Edge caching and multicast
One important aspect of streaming protocols like MPEG-DASH is that they change the fundamental nature of video delivery, and, to some extent, end the old debate over the relative merits of unicast, multicast and broadcast packet delivery — at least as far as the mobile or Wi-Fi cell. At first, all OTT and mobile video was unicast as it had to be, since it required a one-to-one path between a content server and end-user device to deliver the audio and video as requested on demand. But, it quickly became clear this was not scalable to large numbers of users all consuming popular content, whether via live streaming or on demand, and especially not at the higher bit rates required for broadcast-quality HD. This is where streaming came in, breaking video down into chunks and distributing these out to edge caches close to the points of consumption to avoid clogging core bandwidth with multiple unicast streams or downloads.
An alternative approach for linear content consumed simultaneously by many users is IP multicasting implemented within the network. It is set up to transmit video just once over each network hop, and only when there is at least one user consuming the content at the time it is on a downstream TV or other end device. IP multicast has been deployed by some IPTV operators but is of no use for on-demand content, which, in such cases, has to be unicast because people consume it at different times. This makes IP multicast useless for mobile video applications, where most content is consumed on demand.
However, adaptive streaming with edge caching can save dramatically on core bandwidth for both linear and on-demand content. In either case, video can be transmitted just once to a network of edge caches. This way, when users request it, the core network does not have to be touched. Also, latency is reduced because the content has a shorter distance to travel, traversing fewer router hops. This, as Springall pointed out, means that MPEG-DASH avoids the need for multicast because it provides the same function of avoiding unnecessary bandwidth consumption, but at a higher application level rather than at the IP network level.
“Protocols like MPEG-DASH change the meaning of ‘unicast’ because with edge caches, it becomes a layer 7 multicast, which is much easier to implement and does not need big changes in the layer 3 network,” Springall said.

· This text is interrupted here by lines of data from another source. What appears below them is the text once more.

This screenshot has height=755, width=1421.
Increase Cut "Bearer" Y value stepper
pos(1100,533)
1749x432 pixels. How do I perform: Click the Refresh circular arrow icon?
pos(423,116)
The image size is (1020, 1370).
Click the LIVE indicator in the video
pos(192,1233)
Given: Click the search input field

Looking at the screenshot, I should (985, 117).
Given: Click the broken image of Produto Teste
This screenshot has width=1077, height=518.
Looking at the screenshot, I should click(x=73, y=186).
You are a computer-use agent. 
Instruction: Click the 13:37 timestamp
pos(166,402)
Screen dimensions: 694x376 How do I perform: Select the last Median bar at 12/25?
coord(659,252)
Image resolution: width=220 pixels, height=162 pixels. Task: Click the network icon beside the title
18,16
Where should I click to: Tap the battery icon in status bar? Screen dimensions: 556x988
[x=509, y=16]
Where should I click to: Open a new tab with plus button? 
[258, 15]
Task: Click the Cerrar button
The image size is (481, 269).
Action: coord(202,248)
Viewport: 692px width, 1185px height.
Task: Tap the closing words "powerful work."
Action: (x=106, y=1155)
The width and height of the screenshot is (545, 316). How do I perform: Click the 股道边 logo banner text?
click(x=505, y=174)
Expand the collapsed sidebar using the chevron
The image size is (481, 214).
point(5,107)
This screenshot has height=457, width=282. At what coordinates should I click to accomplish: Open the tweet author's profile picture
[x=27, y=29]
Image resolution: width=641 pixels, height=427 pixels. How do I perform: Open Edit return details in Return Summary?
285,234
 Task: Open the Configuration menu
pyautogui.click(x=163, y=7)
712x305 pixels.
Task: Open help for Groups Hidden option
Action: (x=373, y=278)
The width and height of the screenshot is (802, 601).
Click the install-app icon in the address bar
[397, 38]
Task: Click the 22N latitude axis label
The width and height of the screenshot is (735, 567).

But, there is no way of avoiding unicast delivery of on-demand video within a mobile cell or Wi-Fi network, with potential for using up the available spectrum and ruining performance. The only alternative is mobile broadcast, but this only applies to popular linear channels watched by a number of people at the same time within a given cell. So far, the history of mobile broadcast is littered with the corpses of failed technologies such as DVB-H, and Qualcomm’s MediaFLO in the U.S. But, this was largely because sufficient bandwidth was not available, and devices were incapable of displaying at suitable quality. The advent of 4G LTE services, combined with the arrival of larger-screened smartphones and tablets, has renewed interest in mobile broadcast as a way of avoiding a spectrum crunch. But, the area is still contentious, with a dividing line between traditional broadcasters, (arguing that unicast delivery of linear content within the radio access network is a ludicrous waste of spectrum) and the mobile operator camp (that contends that there is limited demand for broadcast TV for mobile handsets).